The “Chief” gravity simulator will be used by researchers at Zhejiang University in Hangzhou (Y Chen/CC BY-SA 4.0)
The city government of Hangzhou in eastern China has switched on the first centrifuge at the world’s most powerful gravity simulation machine, South China Morning Post reports.

Known as “Chief” – short for “Centrifugal Hypergravity and Interdisciplinaryen Experiment Facility” – the $290m facility can create conditions equal to thousands of times the force of gravity on the Earth’s surface.

Scientists at Zhejiang University will use it for research in engineering and physics.

When fully built, it will have six hypergravity chambers, each of which will focus on a particular area of research: slope and dam engineering, seismic geotechnics, deep-sea engineering, deep-earth engineering and environment, geological processes and materials processing.

An area of particular interest is deep sea mining, especially of the natural gas hydrates that could in future offer an abundant form of energy.

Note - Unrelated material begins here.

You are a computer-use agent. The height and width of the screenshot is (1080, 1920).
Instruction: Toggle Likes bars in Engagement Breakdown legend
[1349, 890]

Chief was built as part of China’s 13th Five-Year Plan (2016-20). Work on it was approved by the National Development and Reform Commission in 2018 and began in February 2020.

The world’s leading hypergravity facility was developed by the US Army Corps of Engineers and has a capacity of about 1200 g-t (gravity acceleration × tonne). The one under construction in Hangzhou will have a total capacity of 1900 g-t.